As soon as the scientist came back to Brünn, he taught the same subjects at high school, even though he had no diploma. In 1856, Mendel had another attempt to pass the exams but failed biology again. The same year brought interest in scientific experiments with plants and crossbreeding. For the next seven years, until 1863, Gregor experimented with peas in a monastery garden and made his wonderful discoveries.
Although plant hybridization had begun long before Mendel, only the scientist managed to find consistent patterns and formulate the main points that genetics used until the 1970s. Gregor conducted more than 10 000 experiments twenty-something species of peas; all of them had different flowers and seeds. It was a colossal amount of work: each pea was examined thoroughly. To investigate only one trait, shape (round-wrinkled), Gregor checked more than 7000 peas; there were seven traits in his work.

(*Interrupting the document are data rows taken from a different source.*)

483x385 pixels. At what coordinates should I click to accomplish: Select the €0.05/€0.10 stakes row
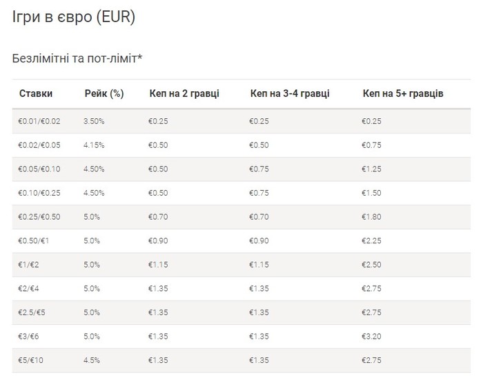(242, 169)
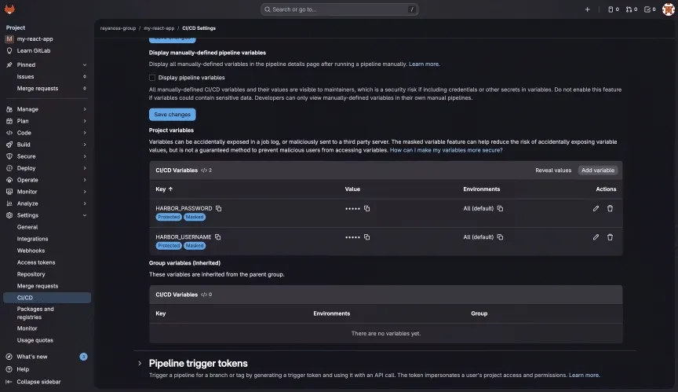
Task: Click the Add variable button
Action: (598, 170)
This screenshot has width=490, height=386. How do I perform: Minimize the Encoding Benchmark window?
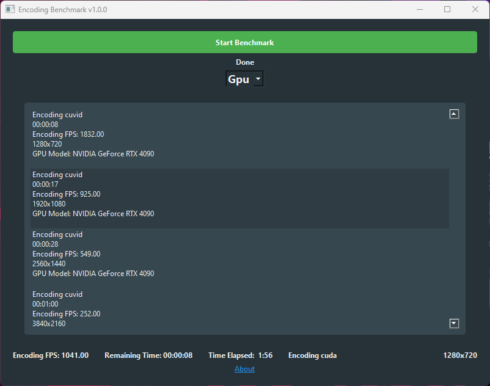tap(420, 9)

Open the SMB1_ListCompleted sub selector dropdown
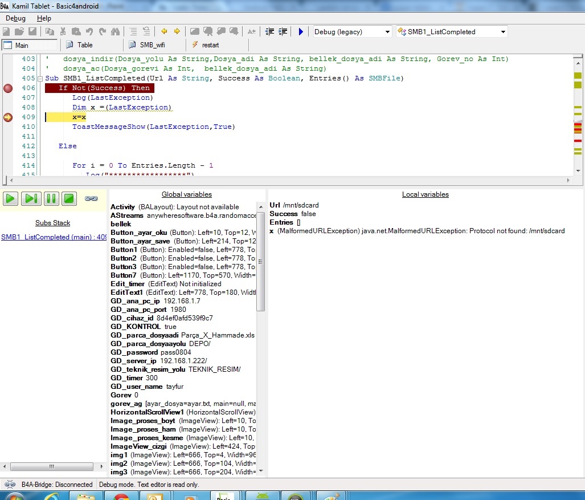pos(503,32)
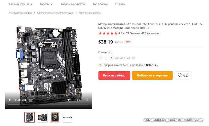Seek in the video progress bar
The height and width of the screenshot is (126, 209).
click(49, 105)
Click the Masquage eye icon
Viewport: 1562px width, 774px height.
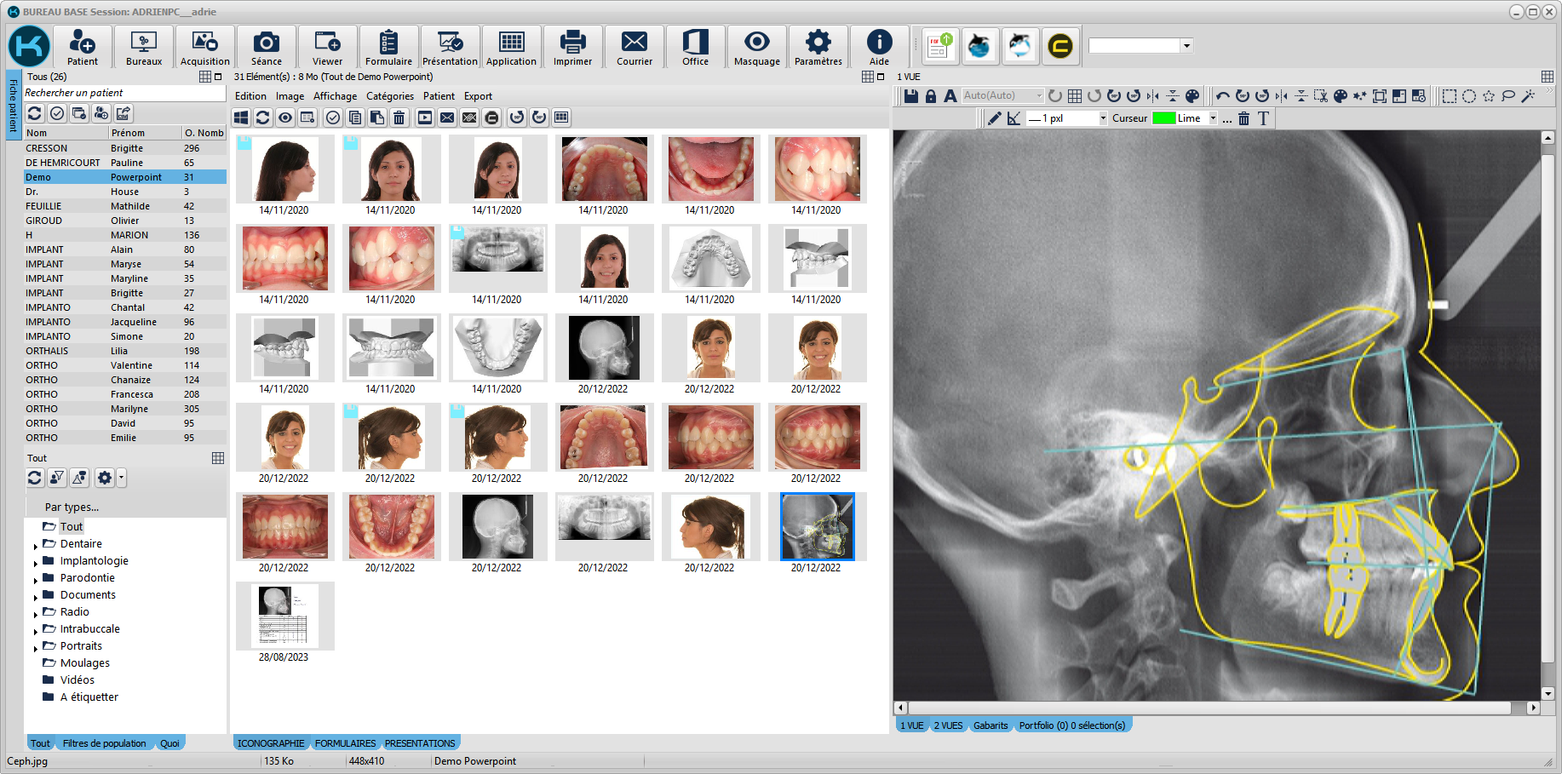click(x=756, y=47)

The fundament of genetics, the teachings on heredity, were formed thanks to these experiments. In 1865, Mendel published Experiments on Plant Hybridization in the journal Proceedings of the Natural History Society of Brünn. He formulated the main regularities of heredity known as Mendelian inheritance.

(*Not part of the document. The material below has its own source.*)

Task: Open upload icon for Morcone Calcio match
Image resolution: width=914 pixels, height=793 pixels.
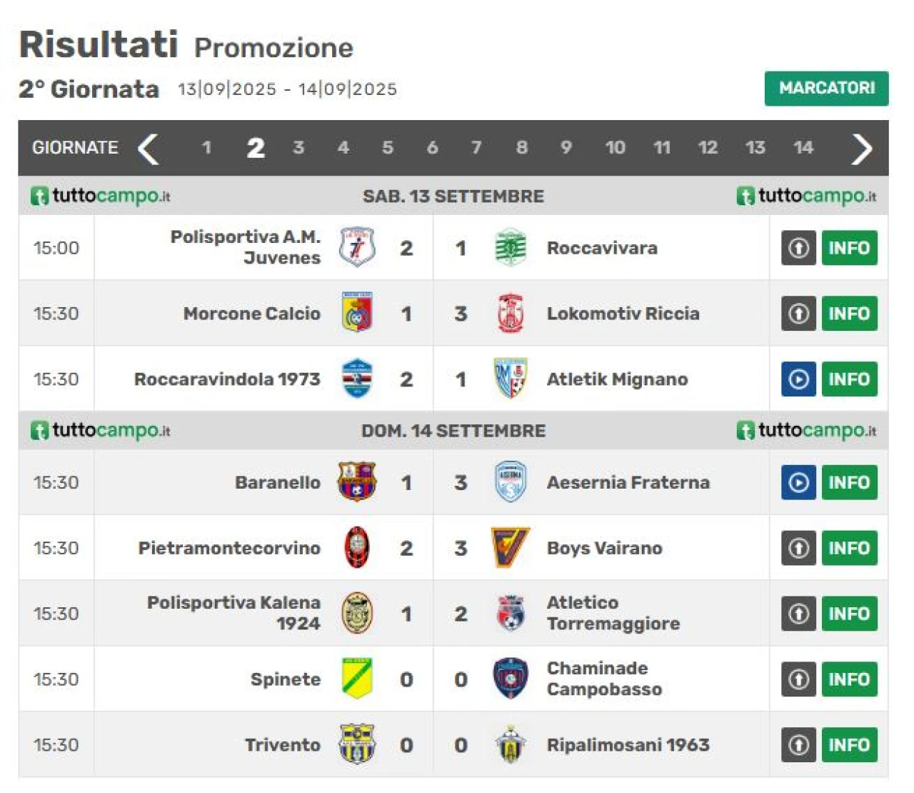Action: coord(798,314)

The scientist’s ideas are as follows:
- First-generation hybrids are the same and bear a dominant of one parent. For instance, if peas with white and red flowers are crossed, the offspring will have only red flowers.
- Second-generation hybrids split: some of them receive a parent’s dominants while others receive recessive traits. The assortment is expressed mathematically.

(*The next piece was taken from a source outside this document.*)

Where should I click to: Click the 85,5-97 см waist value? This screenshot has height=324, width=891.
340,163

- Both traits exist in various combinations and do that independently. Hybrids that seem to have dominant traits may have recessive genes and vice versa; these traits will manifest themselves in new generations.
- Malу and female gametes pair accidentally, with no relation to their properties.
Gregor was sure that his research was fundamental and had dozens of copies ordered to send to famous botanists of the epoch. Unfortunately, contemporaries were not interested in the publication. Only the professor of the Munich University Carl von Nägeli recommended his colleague to test the theory on other species.
Mendel conducted a series of experiments on other plants and insects – his favorite bees. It turned out that both of them had peculiarities of the insemination process and could reproduce by parthenogenesis, or the virginal generation. As a result, the data from the first experiment was not proven.
In 1900, several independent scientists came to the same ideas as Mendel introduced. It was the birth of the new science, genetics; Mendel’s contribution to it was substantial.
Religion
Mendel took the religious vows at 21; material issues and access to knowledge were the primary reasons. This way implied personal limits, and he never married or had children, according to the Catholic tradition.
At 25, the young man became a priest at the Augustinian St. Thomas’s Abbey, the cultural and scientific center in the region. Abbot Napp encouraged his monks’ interest in science; the brethren supervised children’s education. Mendel eagerly taught kids, and they loved him.
In 1868, after Napp’s death, Gregor took his position and finished his big scientific activities, for it was necessary to take care of the holy place. Mendel did the administration work and opposed the secular authorities that were going to introduce additional taxes for religious institutes. He continued to hold the office until his last days.
Death
61-year-old Abbot Mendel died in 1884; chronic nephritis was the cause of death. He served to the abbey for almost 40 years, and the scientist’s museum was opened there later.
Mendel was buried in Brno. Onу can read on his monument:
“My time will come” – the researcher used to say it in his lifetime.